* SOURCE DOCUMENT:
= Beginning of Section =
The Eleventh Hour – Established the crack in time, the new Doctor, Amy and Rory.

The Beast Below – Liz 10 having the picture in the future.

Victory of the Daleks – Churchill’s phone being able to call the TARDIS.

The Time of Angels / Flesh and Stone – The crack in time, the Angels and more River Song.

The Vampires of Venice – The crack in time being really scary to Monsters.

The Hungry Earth / Cold Blood – Rory vanishing.

Vincent and the Doctor – The Painting to set up the picture being sent along with the impact of Rory being wiped from time.

I’d say it’s a safe bet that time machine causing all the problems in The Lodger is going to turn out to be TARDIS.

That leaves Amy’s Choice as the one episode this season that doesn’t seem to tie in.  So is there something I missed, is it a set up for something past this series or was it just a one off?

Doctor Who: Victory of the Daleks

Saturday, April 17th, 2010

Spoiler Warning - Post may contain spoilers
So we got jammy dodgers, Where Eagle Dare, Asimov, Troughton and Daleks references for fun.

Nice Dalek model on the plotting table to set them up and I thought the olive drab Daleks looked really good with the little Union Jack.  The new look Daleks don’t look quite so good.  I wonder if the main idea was to make them taller and more threatening. Maybe it means they can fit taller people inside to operate them.  Nice to see the variety of colour as my first memory of Dalek’s has them in a variety of colours from the films.  The best thing about them is the eye in the eye stalk.

Lots of fun Dalek dialogue.  Really fun to see them carrying files and making a cup of tea.

Letting the Dalek’s get away was an excellent choice. We don’t have to yet another Sherlock Holmes coming back after the falls to get them back.  Leaving Bracewell in the wild nice too.   I really didn’t see the Bracewell is a machine coming – nice twist.

The War Rooms nicely put together.  Not authentic but authentic to the story.  Beautiful set design and dressing.

Churchill played nicely.  Plenty of biting one liners from him.  Nice twist by playing with the usual Doctor meeting a historical figure plot. Having them already knowing each other leaving the question of where they met.  An opening for a prequel or sequel perhaps?

This didn’t bother me during the episode but afterwards I’m trying to work out: no one blinked an eye at the length of Amy’s skirt.  It’s a miracle men around the War Room didn’t keep walking into things.
= End of Section =
* WHAT YOU WILL DO:
a – Copy the Doctor Who post word for word from "The Time of" to "wiped from time.".
b – Write the next part of the Doctor Who post, picking up after its final sentence.
The listing is separate from the Doctor Who post.

* DATA SUPPLIED:
= Beginning of Section =
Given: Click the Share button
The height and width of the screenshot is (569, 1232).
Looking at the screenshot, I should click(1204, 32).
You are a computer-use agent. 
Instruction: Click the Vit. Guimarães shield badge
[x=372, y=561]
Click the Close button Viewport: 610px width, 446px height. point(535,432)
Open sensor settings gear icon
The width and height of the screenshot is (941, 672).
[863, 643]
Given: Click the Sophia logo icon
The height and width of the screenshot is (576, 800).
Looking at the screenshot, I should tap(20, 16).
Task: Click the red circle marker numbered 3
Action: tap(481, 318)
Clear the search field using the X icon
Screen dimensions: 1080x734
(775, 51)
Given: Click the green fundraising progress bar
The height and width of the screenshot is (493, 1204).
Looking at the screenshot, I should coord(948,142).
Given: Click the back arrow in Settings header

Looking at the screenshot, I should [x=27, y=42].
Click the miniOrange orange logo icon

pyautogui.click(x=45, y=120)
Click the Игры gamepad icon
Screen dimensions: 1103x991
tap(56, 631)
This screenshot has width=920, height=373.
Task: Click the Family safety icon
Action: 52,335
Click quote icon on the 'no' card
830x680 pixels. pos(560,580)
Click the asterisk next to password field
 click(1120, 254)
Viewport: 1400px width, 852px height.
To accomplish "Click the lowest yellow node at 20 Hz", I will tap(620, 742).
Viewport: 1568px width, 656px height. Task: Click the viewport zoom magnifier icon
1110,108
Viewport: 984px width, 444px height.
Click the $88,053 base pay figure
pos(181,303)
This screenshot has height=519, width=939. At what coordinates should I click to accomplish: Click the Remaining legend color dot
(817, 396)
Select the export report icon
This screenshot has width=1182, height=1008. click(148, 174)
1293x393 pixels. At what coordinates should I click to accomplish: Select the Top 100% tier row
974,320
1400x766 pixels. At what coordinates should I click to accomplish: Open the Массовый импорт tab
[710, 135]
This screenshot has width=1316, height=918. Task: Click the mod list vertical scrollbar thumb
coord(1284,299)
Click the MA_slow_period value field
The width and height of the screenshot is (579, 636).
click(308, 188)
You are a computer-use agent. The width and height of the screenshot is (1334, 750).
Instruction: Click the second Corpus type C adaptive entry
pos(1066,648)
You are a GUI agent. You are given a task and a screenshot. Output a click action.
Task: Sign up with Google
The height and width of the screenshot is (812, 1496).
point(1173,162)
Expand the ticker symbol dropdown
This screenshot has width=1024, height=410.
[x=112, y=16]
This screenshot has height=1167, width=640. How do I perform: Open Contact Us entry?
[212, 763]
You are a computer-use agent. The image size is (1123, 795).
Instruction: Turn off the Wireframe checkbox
= End of Section =
* ANSWERS FOR THIS EXERCISE:
a –
The Time of Angels / Flesh and Stone – The crack in time, the Angels and more River Song.

The Vampires of Venice – The crack in time being really scary to Monsters.

The Hungry Earth / Cold Blood – Rory vanishing.

Vincent and the Doctor – The Painting to set up the picture being sent along with the impact of Rory being wiped from time.

b –
I’m starting to feel like a stuck record: for the third episode we got all the pulp goodness but with the inclusion of logic.  The Spitfires in space could have been played as someone just comes up with the idea and then they appear.  That would have been easy.  All the references needed were dropped in as throw away lines earlier on, then later starts the ball rolling and then they appear.  It makes the whole story hang together so much better.

Next week to look forward to: River Song and the return of the monsters from Blink.  Interesting to see if Steven Moffat’s excellent touch runs to a two parter.  Fingers crossed they can keep up the excellent quality of the series so far.

Doctor Who: The Eleventh Hour

Saturday, April 3rd, 2010

So one episode and he fixed it.  Fixed the big problem I had with the RTD Doctor Who.  RTD can do fun.  RTD can do pulp.  RTD can do adventure.  RTD’s plots sometimes relied on an unforshadowed solution at the end. Steven Moffat shows you don’t have to throw logic out the window to do it.  The Elevent Hour’s plot held together right up to the end. It did all the other things too.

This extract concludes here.